Mit dem Dürrenmatt-Klassiker «Der Richter und sein Henker» gelingt dem Theater Effinger in Bern eine eindrucksvolle Aufführung. Dank dem kraftvoll-dramatischen Spiel von Kommissar Bärlach bleibt der Theaterabend bis zum Schluss spannend.
Wer kennt ihn nicht, den ewigen Kampf um Recht, Gerechtigkeit und Moral, den Friedrich Dürrenmatt in den Kriminalroman «Der Richter und sein Henker» gegossen hat. Werden die Richtigen bestraft? Wie weit dürfen Polizei, Untersuchungsrichter, Kriminalisten gehen? Kann man ein perfektes Verbrechen begehen, das nie entdeckt wird? Oder allgemeiner gefragt: Gibt es Gerechtigkeit auf dieser Welt?
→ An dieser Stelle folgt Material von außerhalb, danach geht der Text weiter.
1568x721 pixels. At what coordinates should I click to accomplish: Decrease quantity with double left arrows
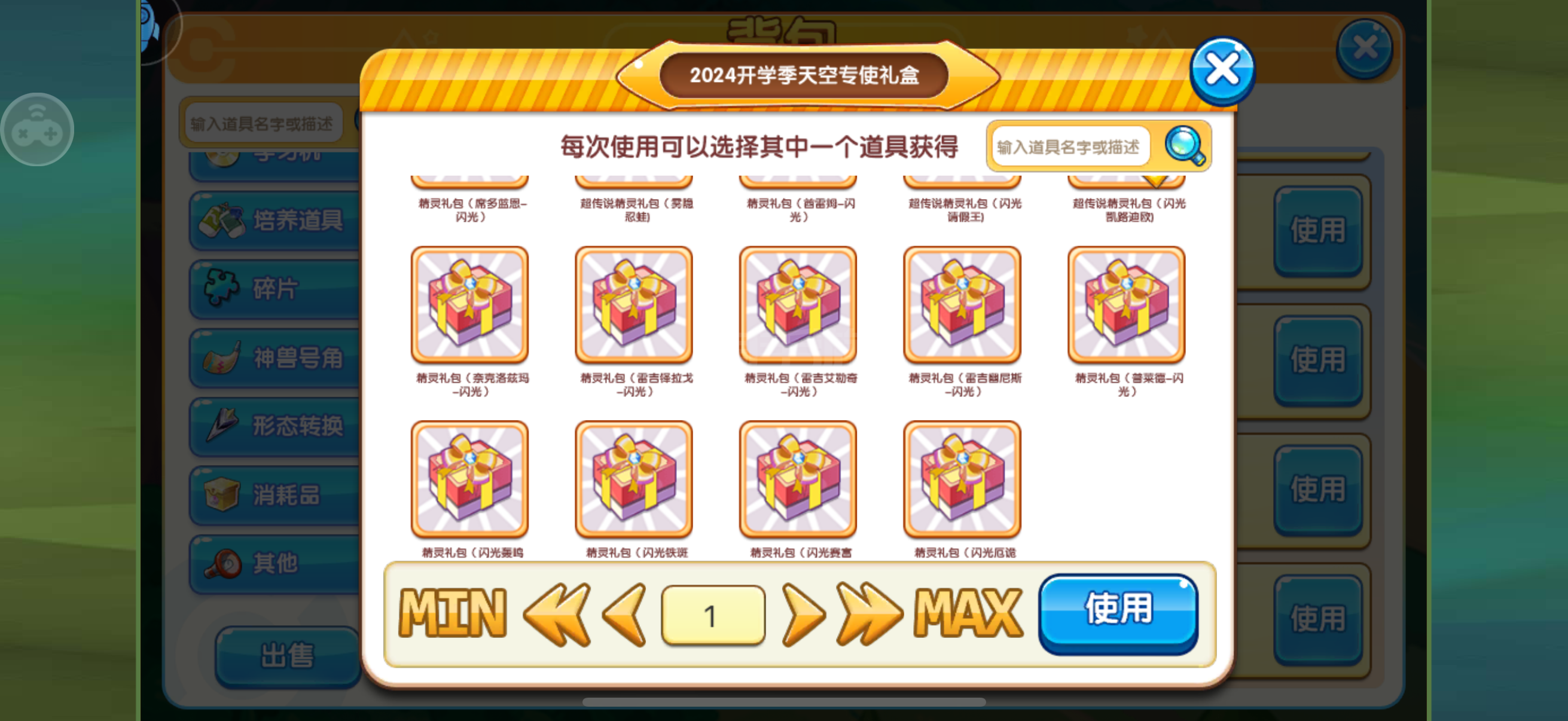click(x=557, y=614)
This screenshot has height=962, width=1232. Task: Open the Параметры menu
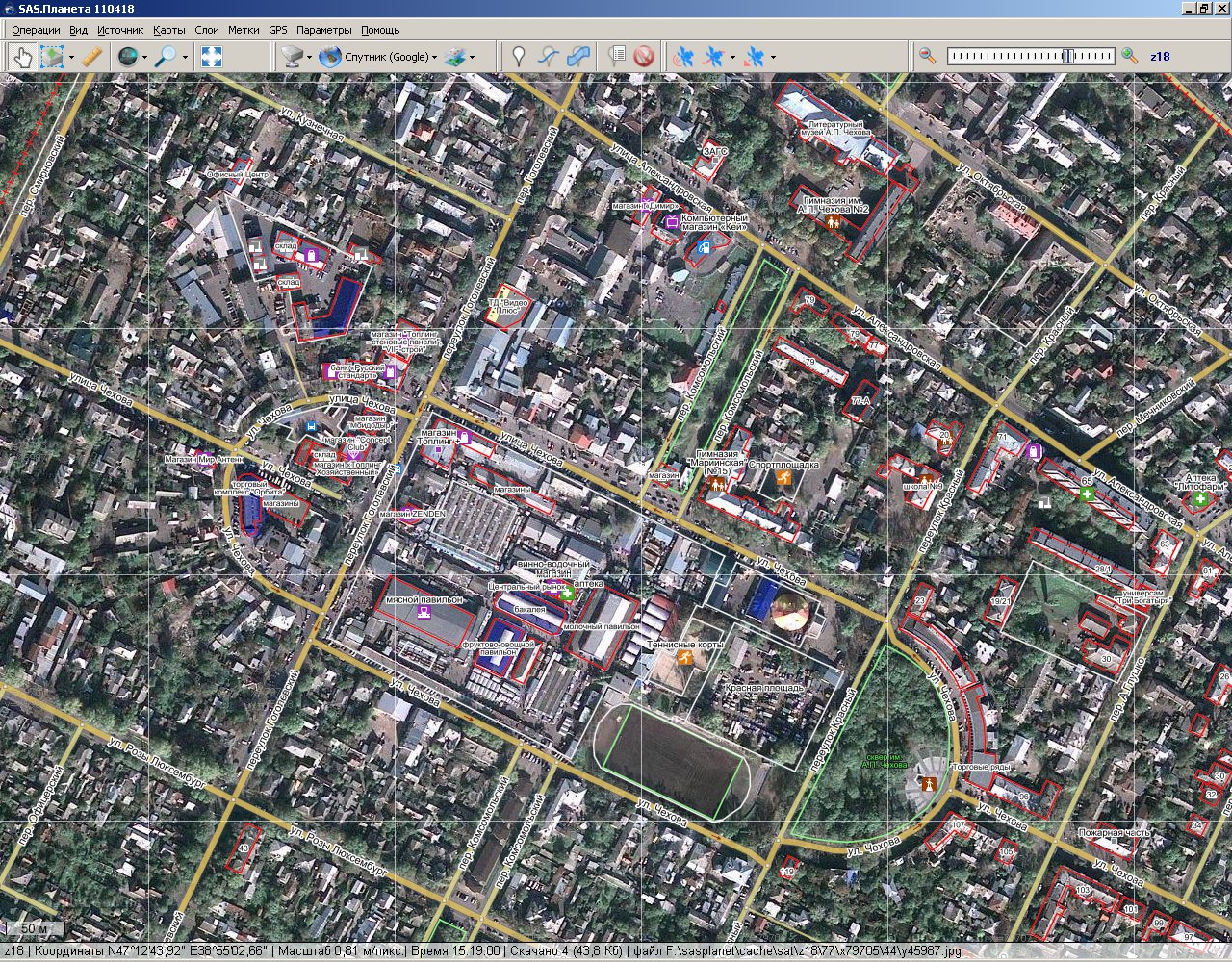pyautogui.click(x=324, y=30)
Kommissar Bärlach und der Verbrecher Gastmann (rechts) bleiben Widersacher.
Als junge Männer schliessen Polizist Bärlach und der Ganove Gastmann über diese Fragen eine Wette ab, die ihr Leben bestimmt. Bärlach verfolgt über Jahre hinweg einen Gegner, der ihm immer wieder den Beweis liefert, dass Kapitalverbrechen oft nicht geahndet werden können. Als beide alt sind und Bärlach nicht mehr lange zu leben hat, möchte er die Wette noch gewinnen. Am Schluss schafft er es, den Verbrecher hinrichten zu lassen – nur nicht mit legalen Mitteln.
Was ist rechtsstaatlich erlaubt?
Friedrich Dürrenmatts erfolgreiches Werk ist ein auch heute noch spannender Stoff. Er befasst sich mit kriminalistischen und moralischen Fragen. Kommissar Bärlach kann auf legalem Weg keine Gerechtigkeit schaffen, also macht er andere Menschen zu Marionetten, die seinen Willen ausführen. Ist diese Methode rechtsstaatlich legal? In «Der Richter und sein Henker» gibt es kein Gut, kein Böse, keine klare Grenze zwischen Verbrechen und Strafe – und die Frage nach der Gerechtigkeit bleibt auch am Schluss offen.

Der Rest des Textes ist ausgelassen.